What you will do: From the records below, extract only the lines running from the line with "Task: Click the share icon in header" to the line with "The image size is (1368, 838).", both lines included, reproducing them exactly.

Data for review:
....................
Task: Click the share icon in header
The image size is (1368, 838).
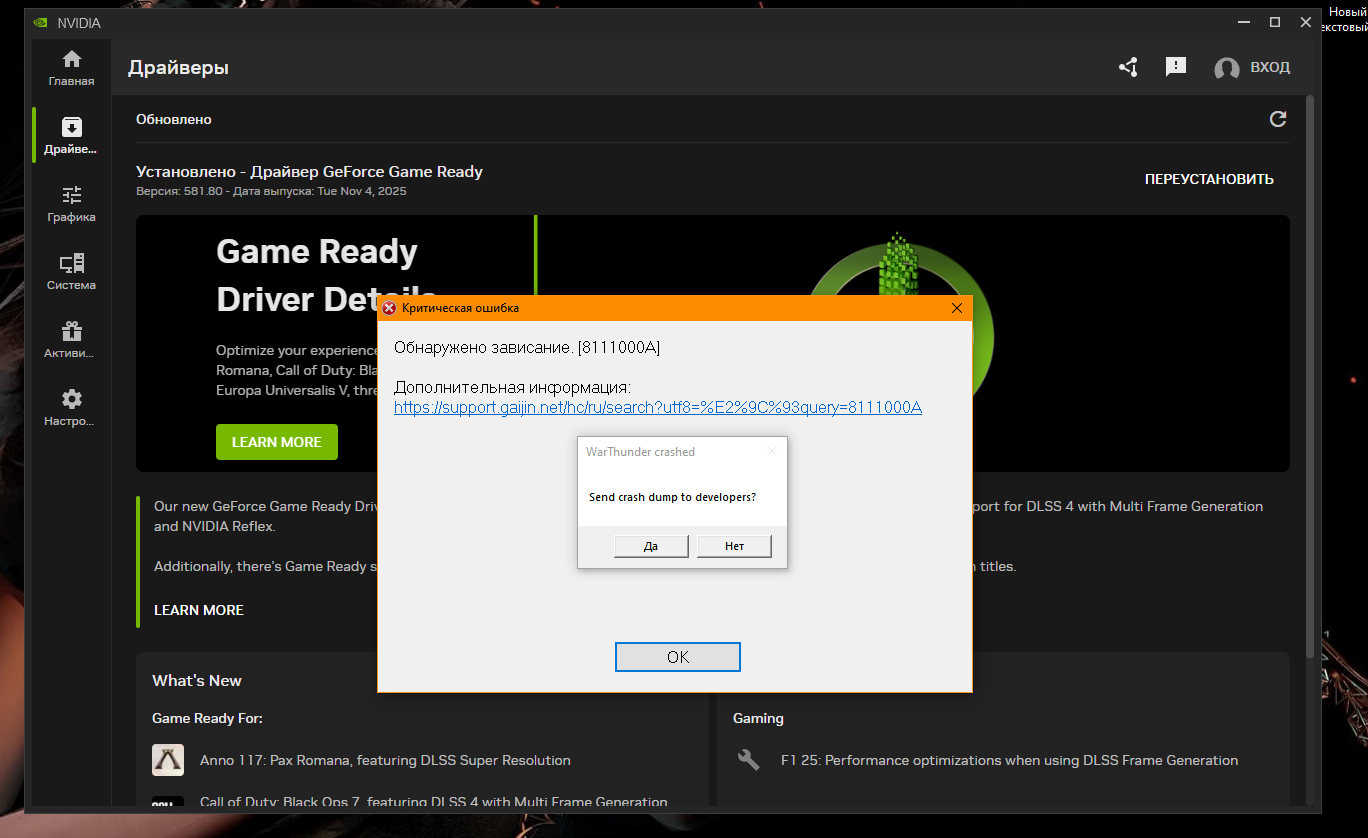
....................
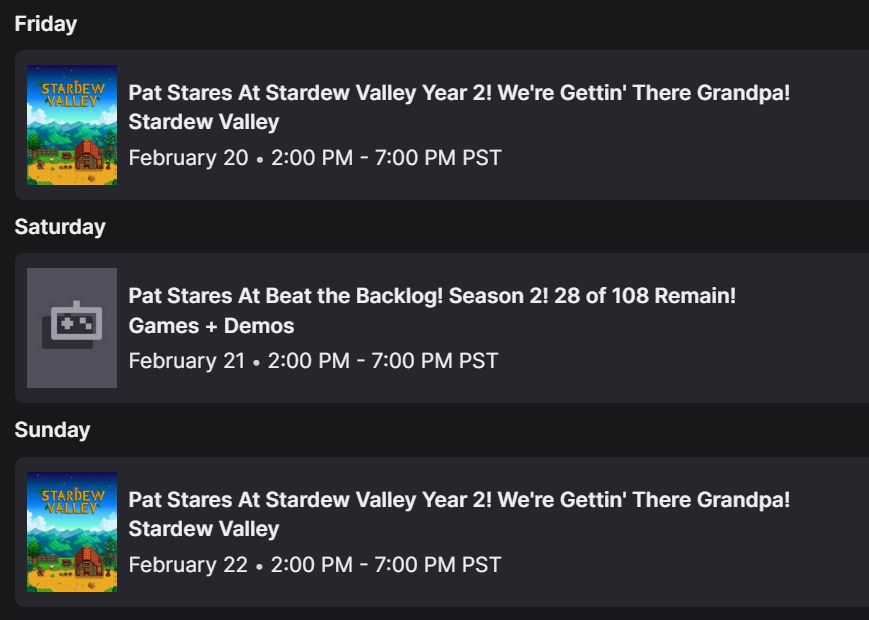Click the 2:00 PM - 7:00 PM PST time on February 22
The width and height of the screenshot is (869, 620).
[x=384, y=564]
....................
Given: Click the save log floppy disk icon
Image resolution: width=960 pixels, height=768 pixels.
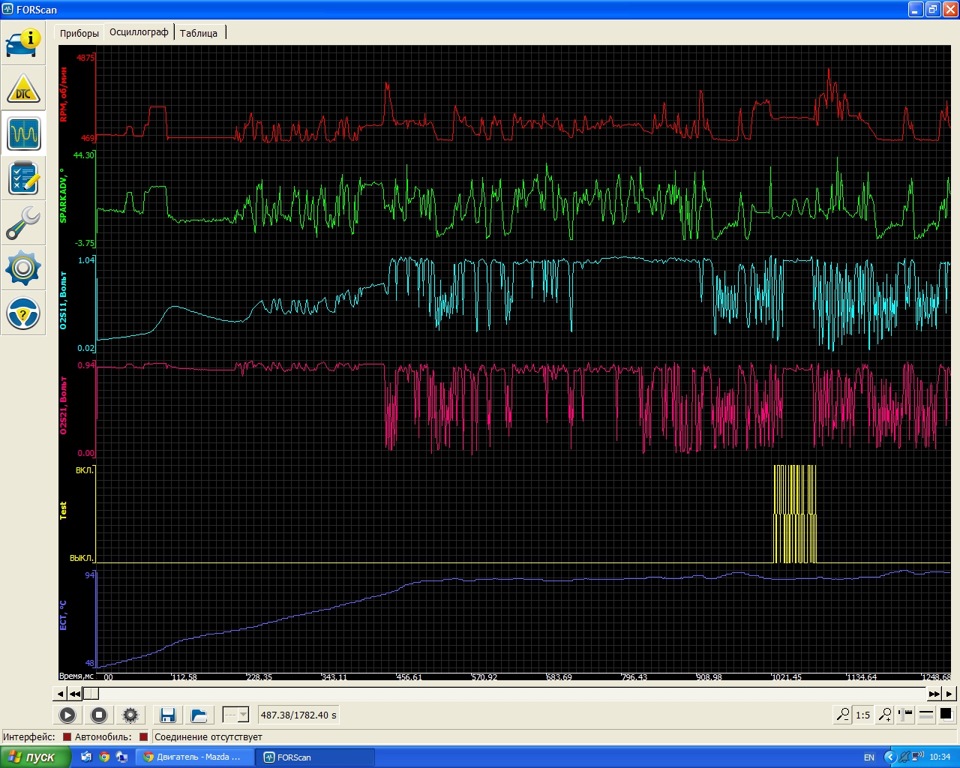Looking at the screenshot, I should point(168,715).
....................
Response area:
Task: Click the share icon in header
The image size is (1368, 838).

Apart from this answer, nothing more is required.